Wildlife preserve in Ohio

The Egypt Valley Wildlife Area is a 14300 acre former surface mining area in northwestern Belmont County Ohio, United States. Since the mid-1990s, the Ohio Department of Natural Resources has administered the area. For many years, local residents have fished, hunted, camped and explored the high walls, backwaters, and graveyards that make up this area. People, to a lesser extent, call the area Egypt Bottom.

The area encompasses the northwest corner of Belmont County. Morristown and Hendrysburg are on the southern edges of the area, while Holloway and Flushing are on the northern edge of the area. The southern end of Piedmont Lake, the opposite end of the dam in Piedmont, juts into the northern pocket of the area as well.

== Coal mining ==

Before the area became a sporting destination, it was surface-mined. Egypt Valley was home to some of the largest earth moving machines, most notably the GEM of Egypt, and the less known Mountaineer. The high walls and unique look to the area was the end-result of this mining method. Most coal extraction ceased in the early 1990s.

==Folklore==
Aside from the coal mining in the area, Egypt Valley is known for its rich tradition of local folklore. The Salem Cemetery, located in the middle of the area, is home to the grave of Louiza Fox, who was murdered in 1869. Her murderer, Thomas Carr, was the first person hanged in Belmont County.

Louiza Fox was a thirteen-year-old girl working as a servant for Alex Hunter, the owner of a coal mine. Thomas Carr, 22 years old, worked for Hunter at his mine.

During this time, Carr came into contact with the child and began to stalk her, relentlessly begging her and her father for her hand in marriage. He was repeatedly denied by both as not only was Louiza too young, her father recognized that the man was quite peculiar and had little income or motivation to provide for a wife. Carr became instantly angry upon hearing this news and plotted the murder of the child.

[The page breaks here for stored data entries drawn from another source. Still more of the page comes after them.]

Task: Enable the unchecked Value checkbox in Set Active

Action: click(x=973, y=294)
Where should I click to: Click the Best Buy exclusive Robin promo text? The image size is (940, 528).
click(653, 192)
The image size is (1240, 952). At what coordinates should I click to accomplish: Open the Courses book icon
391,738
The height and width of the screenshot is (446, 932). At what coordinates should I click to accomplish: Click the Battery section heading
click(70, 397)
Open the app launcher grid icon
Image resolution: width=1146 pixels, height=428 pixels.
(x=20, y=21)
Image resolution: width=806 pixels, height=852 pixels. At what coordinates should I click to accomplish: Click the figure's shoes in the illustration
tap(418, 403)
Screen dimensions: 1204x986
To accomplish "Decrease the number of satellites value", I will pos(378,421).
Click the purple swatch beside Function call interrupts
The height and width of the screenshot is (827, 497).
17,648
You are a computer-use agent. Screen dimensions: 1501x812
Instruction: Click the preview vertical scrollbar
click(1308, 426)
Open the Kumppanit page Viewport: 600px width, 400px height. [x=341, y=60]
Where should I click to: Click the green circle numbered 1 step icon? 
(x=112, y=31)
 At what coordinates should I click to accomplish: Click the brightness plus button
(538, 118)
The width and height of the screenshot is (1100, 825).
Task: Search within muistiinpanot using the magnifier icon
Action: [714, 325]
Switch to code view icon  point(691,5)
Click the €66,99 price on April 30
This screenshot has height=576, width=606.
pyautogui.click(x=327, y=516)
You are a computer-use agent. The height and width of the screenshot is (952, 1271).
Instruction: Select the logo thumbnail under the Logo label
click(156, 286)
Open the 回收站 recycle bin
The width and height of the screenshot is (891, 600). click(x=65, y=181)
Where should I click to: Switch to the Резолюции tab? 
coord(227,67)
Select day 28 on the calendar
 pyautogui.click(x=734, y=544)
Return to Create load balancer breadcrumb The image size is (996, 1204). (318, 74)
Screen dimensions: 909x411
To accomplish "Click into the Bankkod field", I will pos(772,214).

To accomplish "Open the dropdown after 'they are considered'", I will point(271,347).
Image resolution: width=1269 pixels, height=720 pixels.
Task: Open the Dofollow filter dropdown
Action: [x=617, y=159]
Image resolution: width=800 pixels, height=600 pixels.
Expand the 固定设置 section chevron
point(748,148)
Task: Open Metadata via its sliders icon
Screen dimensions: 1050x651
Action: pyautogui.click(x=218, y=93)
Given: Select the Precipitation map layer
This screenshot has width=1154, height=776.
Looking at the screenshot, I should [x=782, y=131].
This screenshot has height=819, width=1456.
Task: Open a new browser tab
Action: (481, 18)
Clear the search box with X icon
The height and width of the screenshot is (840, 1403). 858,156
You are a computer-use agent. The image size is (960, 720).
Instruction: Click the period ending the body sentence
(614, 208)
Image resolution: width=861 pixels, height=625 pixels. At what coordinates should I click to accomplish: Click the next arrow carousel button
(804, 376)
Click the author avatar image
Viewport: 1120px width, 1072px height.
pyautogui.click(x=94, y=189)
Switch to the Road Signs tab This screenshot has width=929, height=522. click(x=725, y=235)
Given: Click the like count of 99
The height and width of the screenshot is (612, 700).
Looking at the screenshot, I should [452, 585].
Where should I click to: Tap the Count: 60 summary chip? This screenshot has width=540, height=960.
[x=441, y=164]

Carr waited behind a fence on a path that Fox frequently traveled. When the girl went for a walk with her brother, Carr met up with them and sent her brother back home. Carr then slit the throat of his love and stabbed her fourteen times. He then threw her in a ditch and fled the scene.

Fox's brother, who watched the entire thing, informed his parents immediately. The family sent out a search party and eventually found Thomas Carr with wounds from his suicide attempt. He attempted to slit his throat and shoot himself in the head, but failed and was taken into custody and nursed back to health.

Several days after the murder, Carr admitted to killing Fox, along with thirteen other people and laughed at his sentencing, saying “he did not care a damn if it was to be tomorrow.”

Louiza was buried in Salem cemetery, where there have been reports of the girl weeping at her grave. She and Carr both are said roam the land of Egypt Valley and also have been seen at the site of Louiza's murder.

==Hunting and fishing==
Egypt Valley, a popular regional outdoor destination, offers many small, mainly isolated, strip pit ponds, creeks, and backwaters to explore, hunt, and fish.